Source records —
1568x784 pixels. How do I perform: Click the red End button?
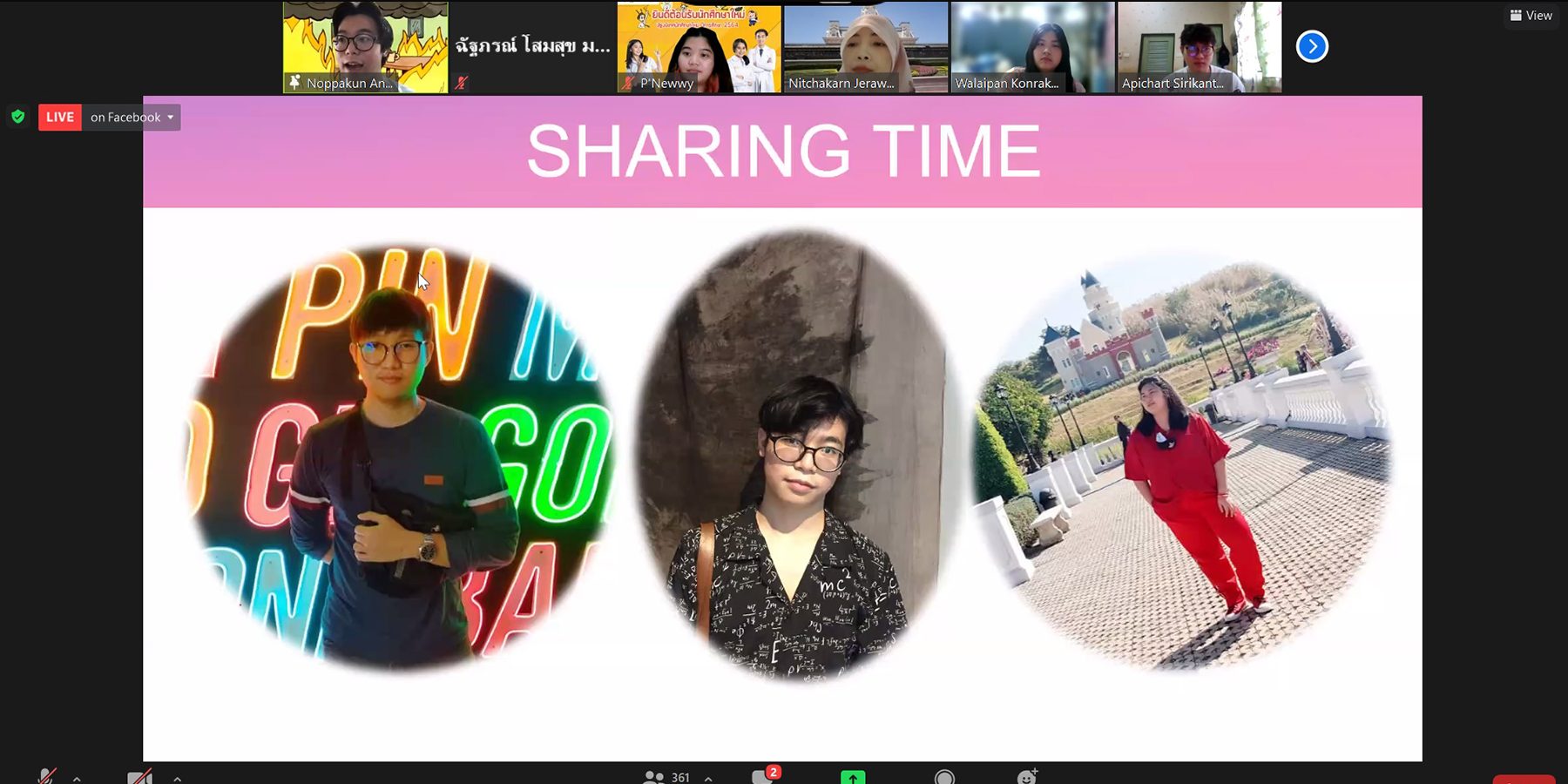coord(1524,779)
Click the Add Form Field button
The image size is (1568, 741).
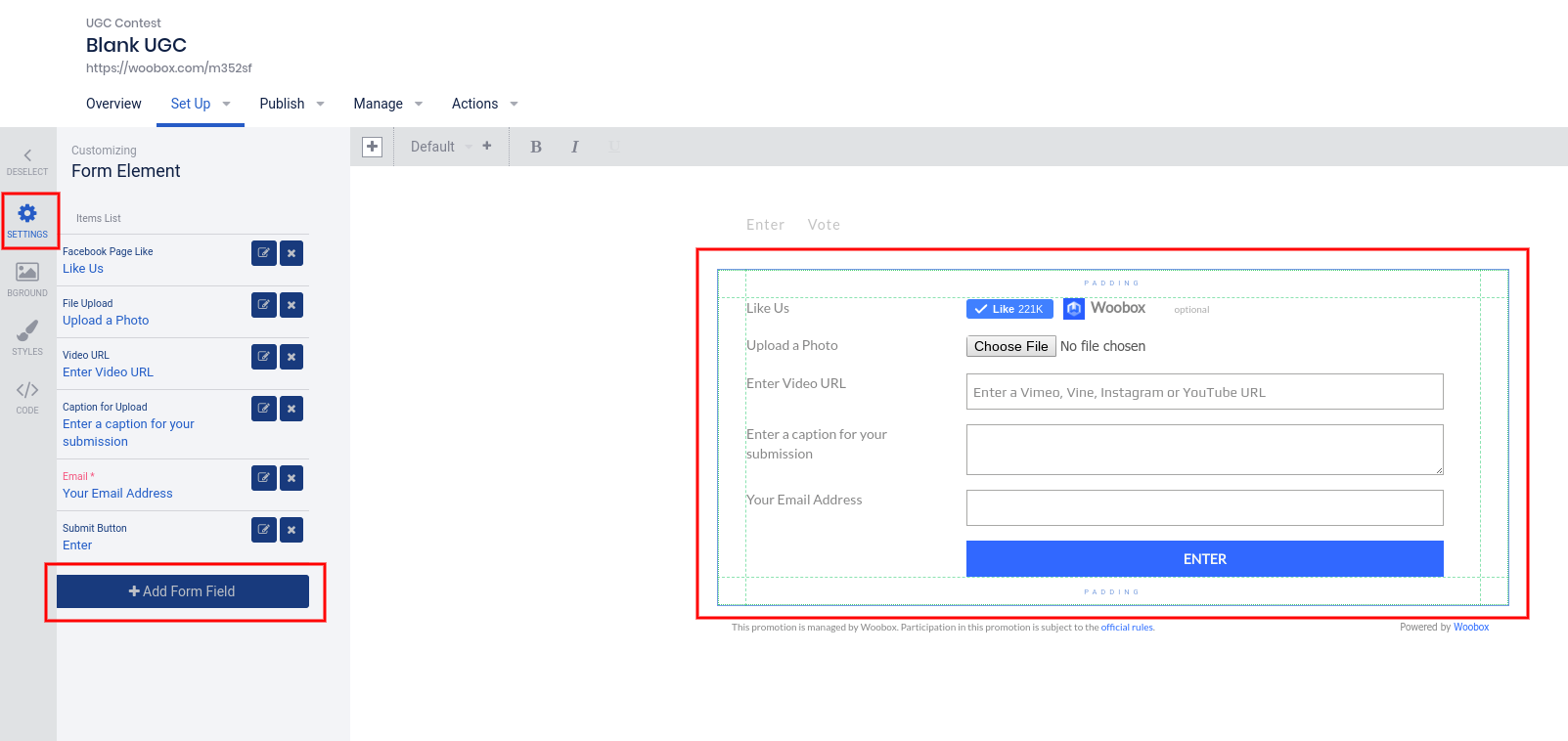(x=183, y=591)
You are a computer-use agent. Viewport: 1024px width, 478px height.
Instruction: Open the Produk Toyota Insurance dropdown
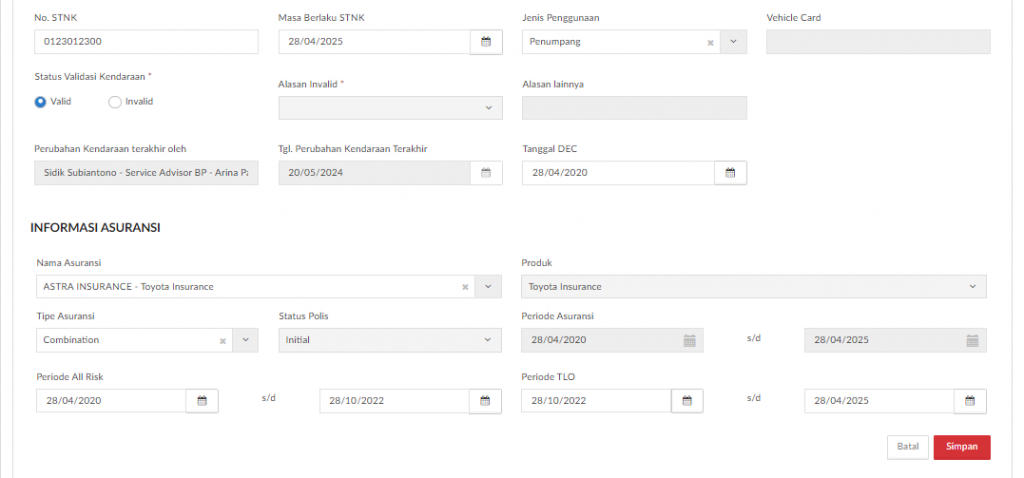tap(754, 287)

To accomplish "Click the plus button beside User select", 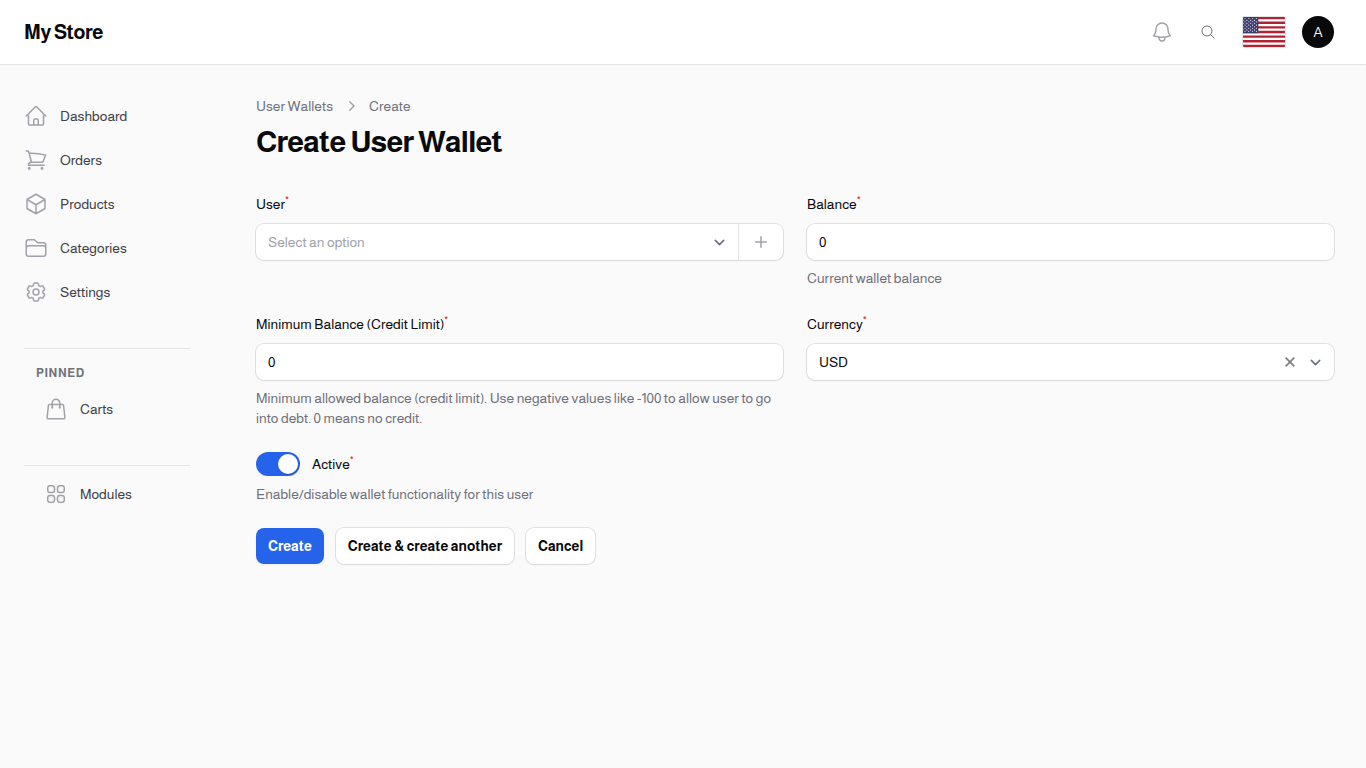I will click(x=761, y=242).
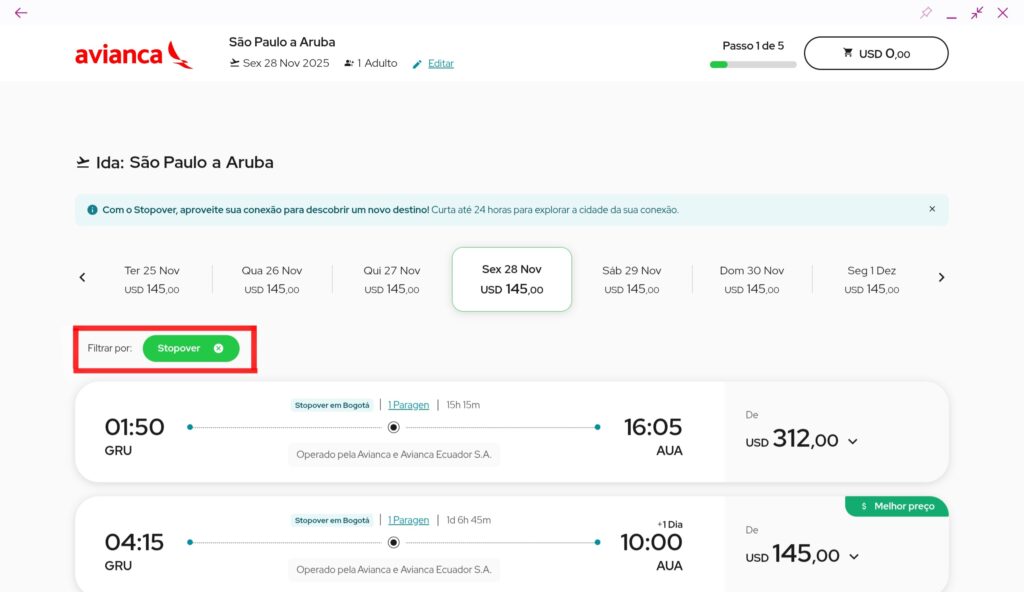Open 1 Paragen link on 04:15 flight
This screenshot has width=1024, height=592.
[x=408, y=520]
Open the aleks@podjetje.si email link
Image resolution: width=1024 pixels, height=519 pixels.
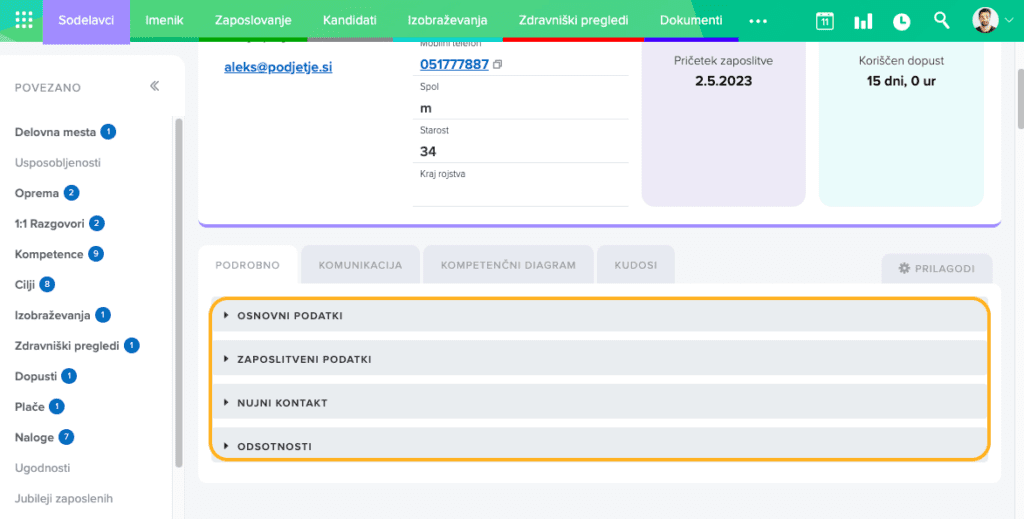(x=277, y=67)
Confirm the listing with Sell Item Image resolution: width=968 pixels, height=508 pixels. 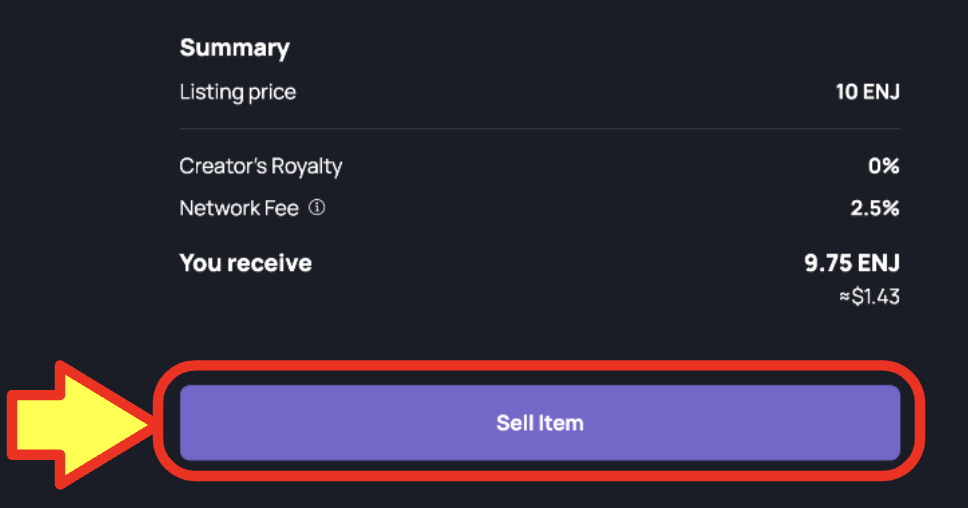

What you need to do —
Set the pictures aside and repeat only the lines from the one containing "Image resolution: width=1024" through the last line of the entries above, exactly as they stand.

Exercise solution —
Image resolution: width=1024 pixels, height=519 pixels.
(x=277, y=67)
Confirm the listing with Sell Item Image resolution: width=968 pixels, height=508 pixels. 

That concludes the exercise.